Estas son las que conforman ese techo de cristal tan sumamente débil que se tanto serlo, se rompe cada vez que una voz femenina intenta explicar su problema.

La circunstancia vital de cada mujer vinculada a la mar en muy pocas ocasiones tienen que ver con salarios o pensiones altas y son muy contados los casos de mariscadoras o rederas, entre otras profesiones, que no se suscitan por el ejercicio de su trabajo y, derivada de este, una enfermedad profesional que nadie reconoce como derivada de su oficio (a pesar de las muchas promesas en tal sentido vertidas en el seno del Parlamento y en los trabajos de los representantes gubernamentales).

¡Qué pocas veces pensamos en ellas cuando hablamos unos y otros, unas y otras, de la situación de la mujer en esta España que ahora habla de Bélgica, del Reino Unido o de Suiza porque algunas independentistas catalanas han optado por huir de una Justicia que ponen en almoneda! El techo de cristal, débil, muy débil, está en la mar con pensiones de supervivencia y trabajos clandestinos por temor a perder aquellas si se sabe que limpian portales o cuidan a personas que no se pueden valer por sí mismas.

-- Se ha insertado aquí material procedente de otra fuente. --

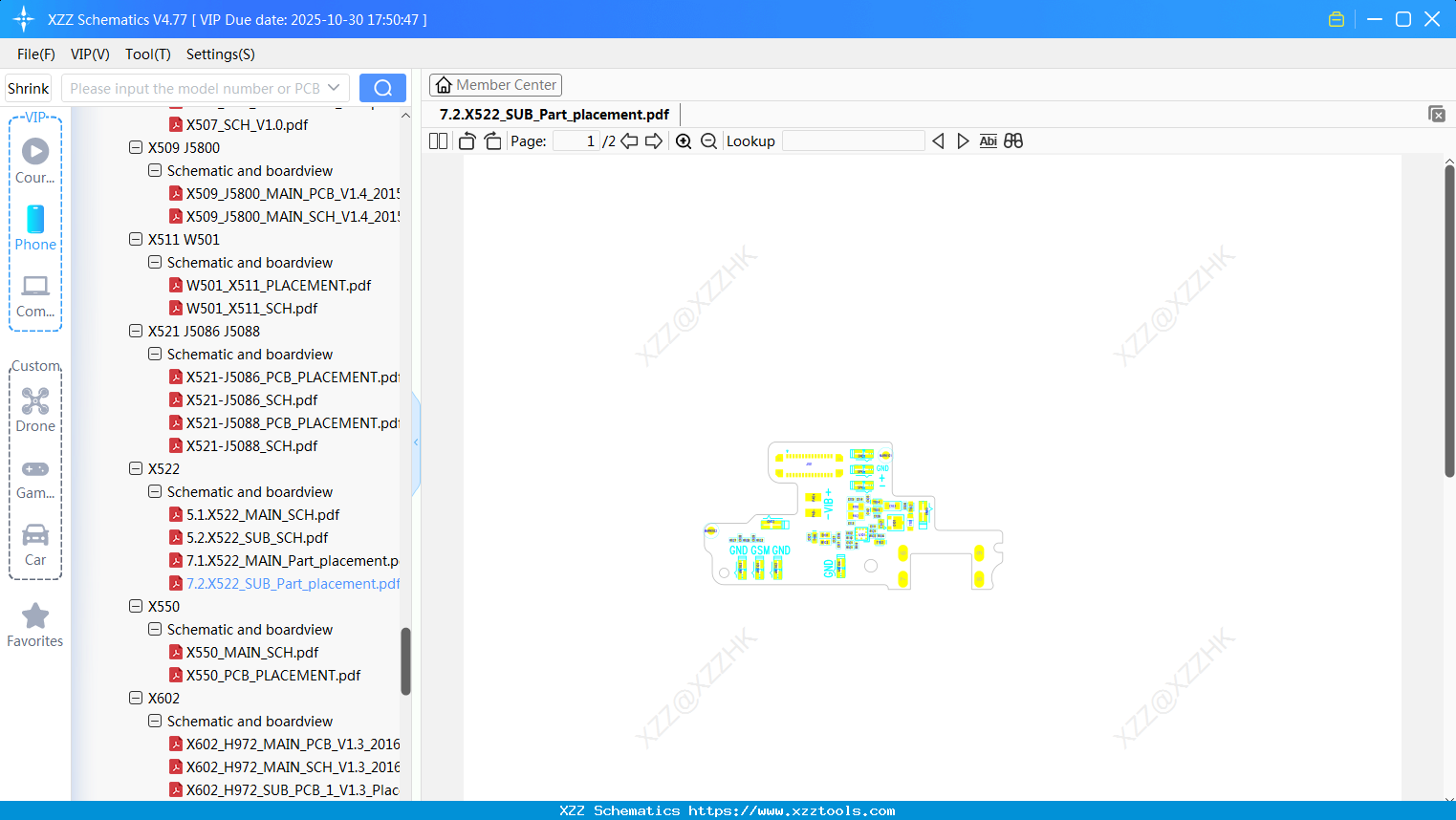Viewport: 1456px width, 820px height.
Task: Rotate the schematic page clockwise
Action: point(492,140)
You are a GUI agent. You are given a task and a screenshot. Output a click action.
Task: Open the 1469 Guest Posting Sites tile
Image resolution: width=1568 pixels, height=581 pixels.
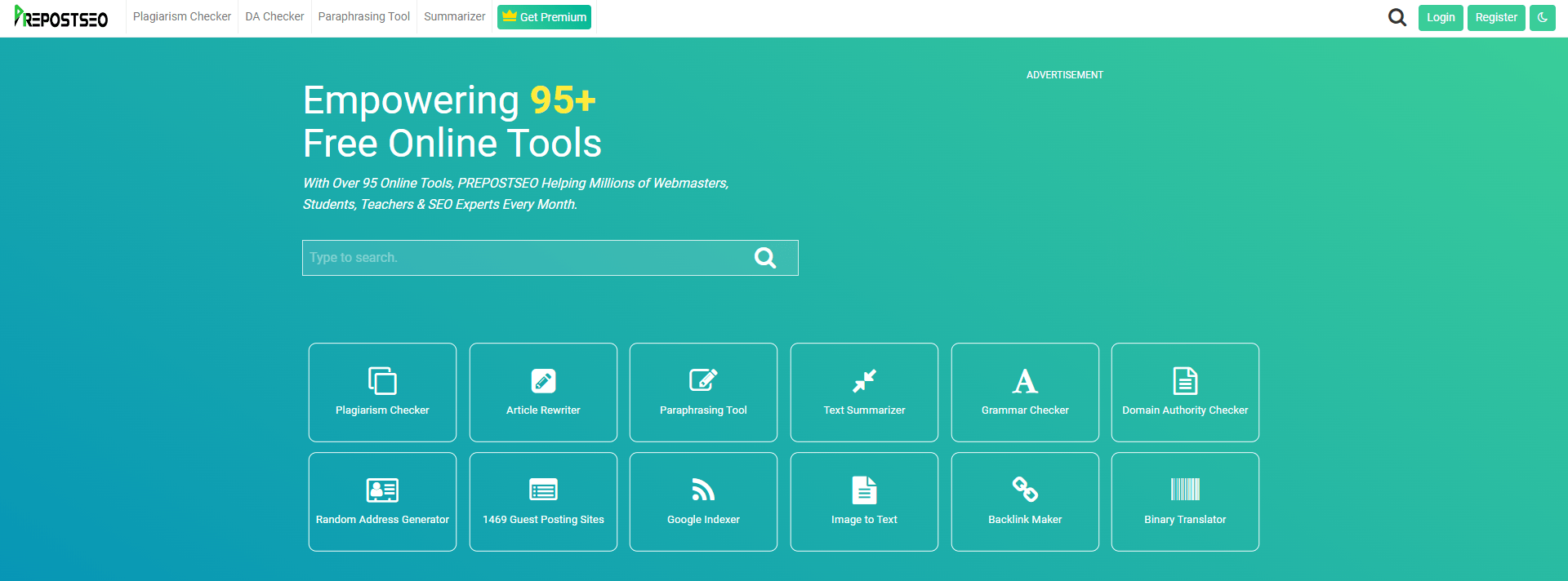tap(543, 502)
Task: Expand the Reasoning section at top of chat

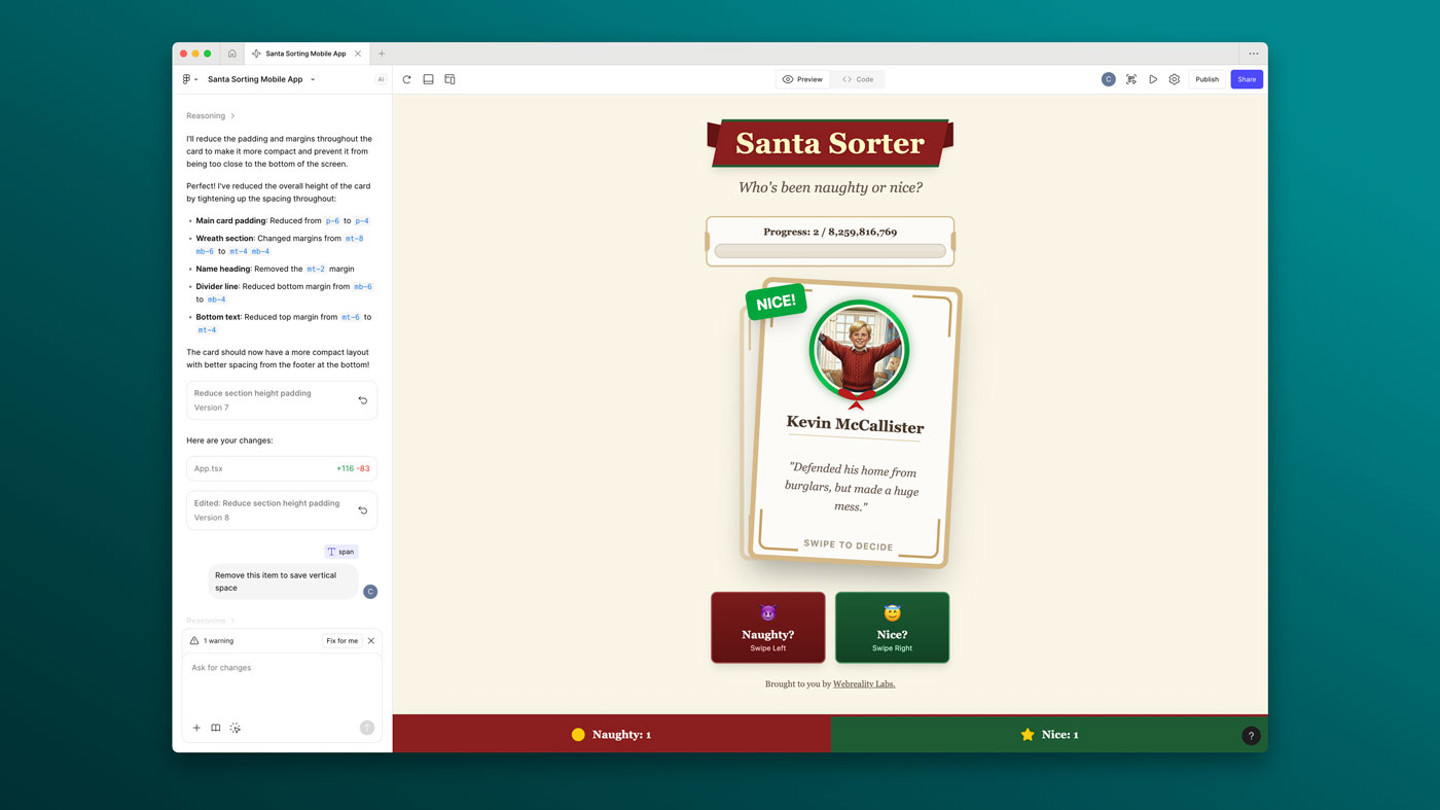Action: click(x=210, y=116)
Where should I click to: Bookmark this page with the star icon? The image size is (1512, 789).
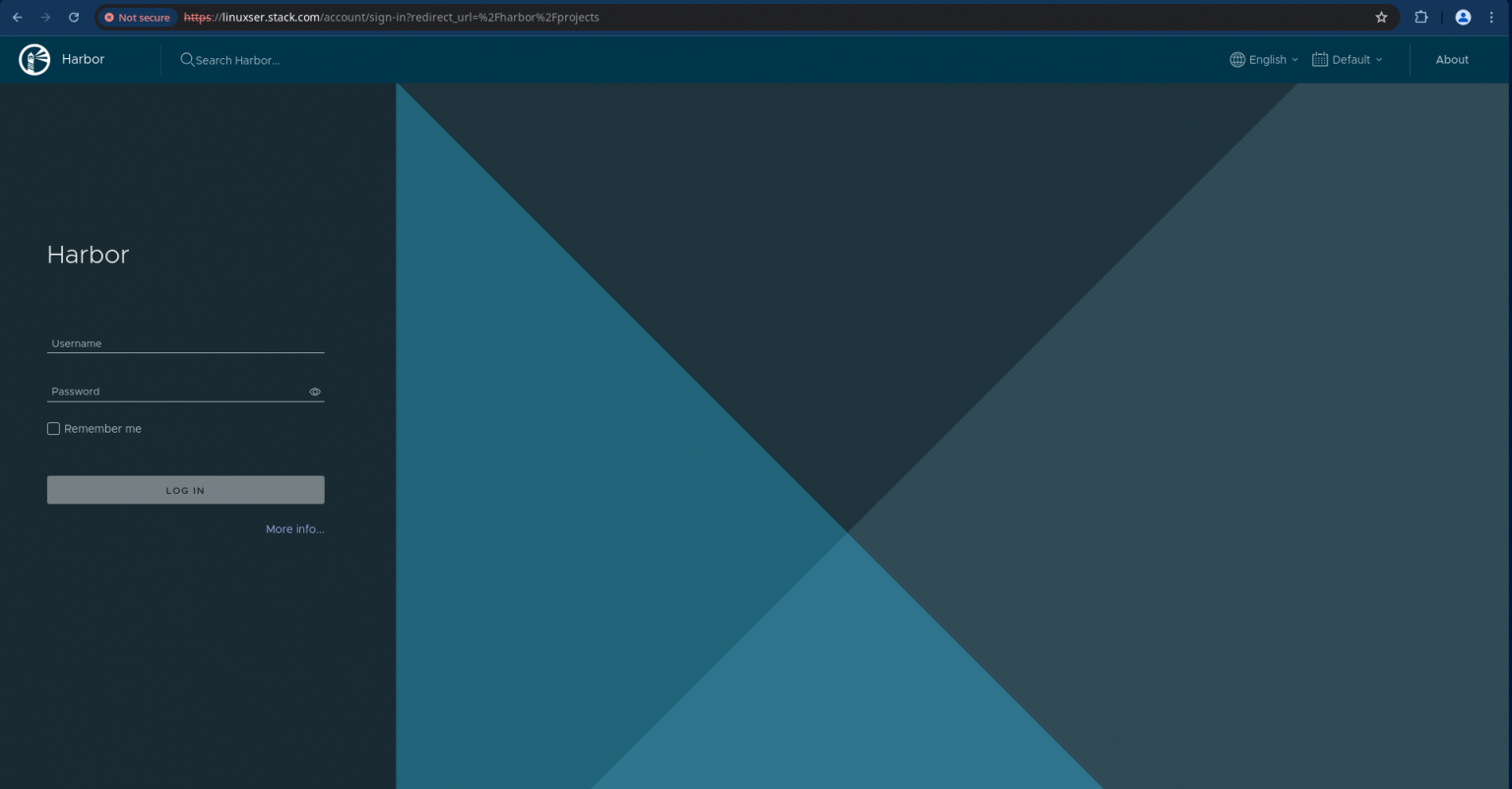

Un techo de cristal que no alcanzan esas profesionales del marisqueo y la reparación de redes porque su cuerpo se parte por la zona lumbar, reumáticas y afectadas por la artrosis cuando no, además, por la artritis. Mujeres que han de ganarse su sustento y el de sus hijos -menores y no tanto- mientras su cuerpo grita de dolor y la administración no reconoce que son víctimas de enfermedades profesionales. Mujeres que hunden en la arena compacta el raño o que cosen los destrozos de un aparejo que quiso pescar donde no podía, y que ven cómo el furtivo sigue haciendo de las suyas en cualquiera de ambos casos. Mujeres que sienten que su trabajo no tiene la continuidad que se permite al de los hombres en las conserveras, que ya no cantan porque no hay motivos, que están sindicadas pero solo militan, en la mayoría de los casos, en el sindicato de la familia y en las pocas horas que el trabajo profesional les deja libres para atender a los hijos, al esposo y, en demasiadas ocasiones, a algún dependiente por el que nada percibe.

Es el techo de la mar. El techo que se rompe con solo mirarlo. No más sentirlo.

Pero no cuentan. Ni siquiera como enfermas afectadas por un mal que se deriva del ejercicio de su profesión.